Bamboo music festival blows into Bandung
Sandra Siagian , The Jakarta Post , Jakarta | Fri, 10/09/2009 1:56 PM | Lifestyle
The bamboo plant has always played an integral role in Indonesia’s culture.
With 39 different bamboo species around the country, the native plant, discovered 200,000 years ago, has provided local communities around Indonesia with resources to use every day, whether for handicrafts and food or building materials and musical instruments.
In Bandung, West Java, the ancient bamboo plant has provided the community with a platform to showcase their musical talent, primarily through the use of bamboo as a wind instrument, at their annual Bambu Nusantara World Music Festival.
Back for its third year, the festival will be held in Bandung again this October, celebrating traditional Indonesian culture as it revolves around the use of bamboo, through performances, seminars, workshops and culinary feasts.
The festival, supported by the Tourism and Culture Ministry, was established to promote and celebrate Indonesian culture, with a goal of highlighting the musical talents and opportunities to the world, says festival designer Wawan Juanda.
“We are trying to enhance public awareness about the importance of bamboo in the arts, culture and environment,” said Wawan. “In the long run, we are attempting to become a part of the world culture festival circuit.”
This year’s festival will consist of more than 600 performers, spread over six stages during the two-day event held on Oct. 17 and 18.
Traditional bamboo-inspired performances will take part, for visitors to watch or sing and dance along to, with classical Sundanese performances and contemporary performances incorporating a range of genres, from jazz and rock to samba and hip-hop.
The wide range of bamboo musical instruments to be showcased at the festival originate from all over Indonesia, including flutes (salung) from West Sumatra, xylophones (kulintang) from North Sulawesi, trumpets, didgeridoos and the harp.
The indigenous musical instrument taking center stage is the bamboo percussion instrument from the West Java, the angklung.
Traditionally played by Sundanese people, the simple instrument consists of two bamboo tubes of different lengths attached to a bamboo frame is carved to create a specific pitch when the base of the frame is shaken from side to side.
When used in an orchestra or on its own, a range of differently pitched angklung creates soothing melodies, adaptable for both classic and contemporary sounds.
University and school students from Bandung will join the line-up of local, domestic and international artists performing indigenous bamboo music in a parade using the angklung.

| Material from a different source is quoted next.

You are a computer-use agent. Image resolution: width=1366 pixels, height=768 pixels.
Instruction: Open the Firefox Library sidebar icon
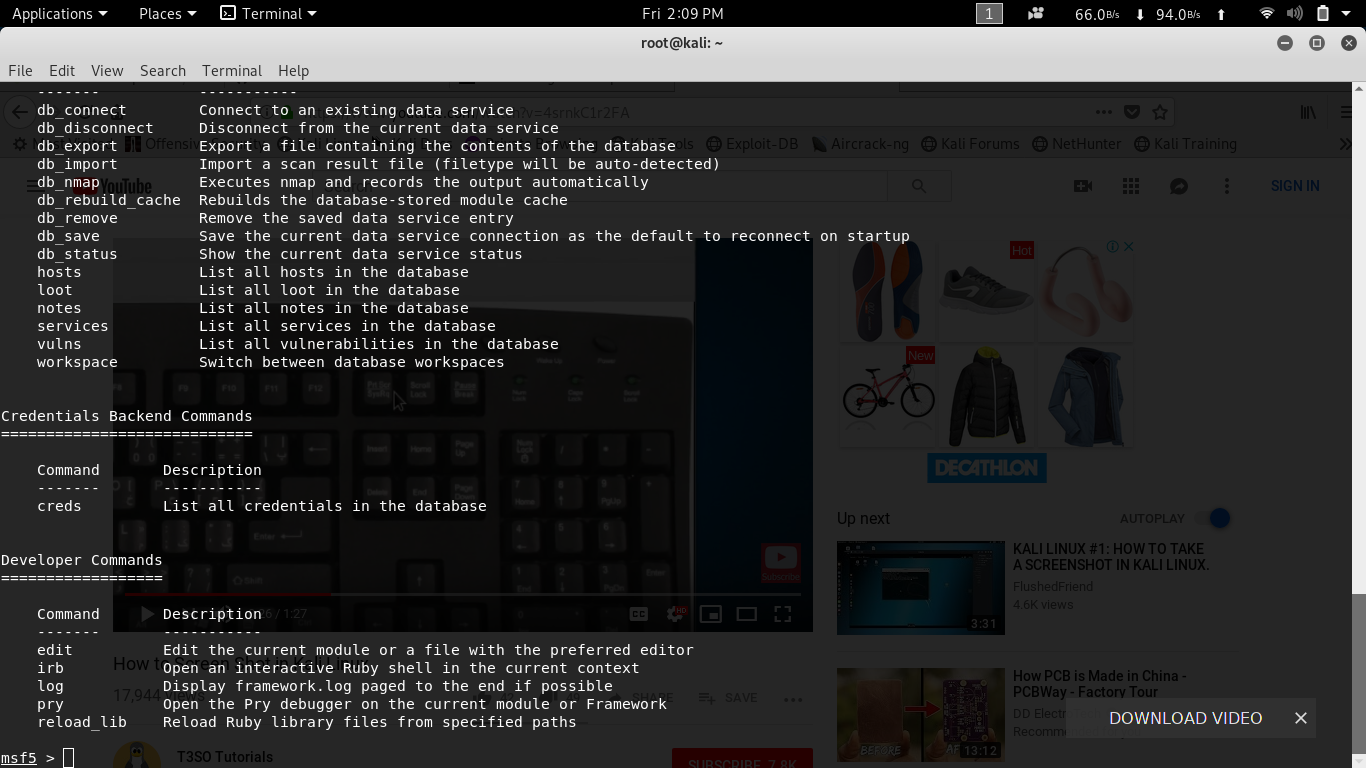click(1308, 114)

The various music groups will play perform a mix of classic, contemporary and indigenous music. Contemporary artists include Balawan and Batuan Ethnic, C-Cord, Samba Sunda and Ozenk Bamboo Chillout.
International guests taking part in the festival this year include Patrick Shaw Iverson, Beetee and Mikail, visiting from Europe, South America and South Africa.
Wawan said local Indonesian artists will take up a lot of the festival program, in accordance with the goal to promote true local talents internationally.
Some local artists have had the opportunity to travel across Indonesia to perform, while others have become seasoned performers as they travel the world to raise awareness of Sundanese culture and art internationally.
Bandung native Ismet Ruchimat leads the 17-piece contemporary group Samba Sunda, an angklung group that has found success performing and educating the world about the Sundanese culture. Ruchimat, who has already performed at festivals throughout Europe, North America and Australia, will be appearing at the Bamboo Nusantara World Music Festival for the third time.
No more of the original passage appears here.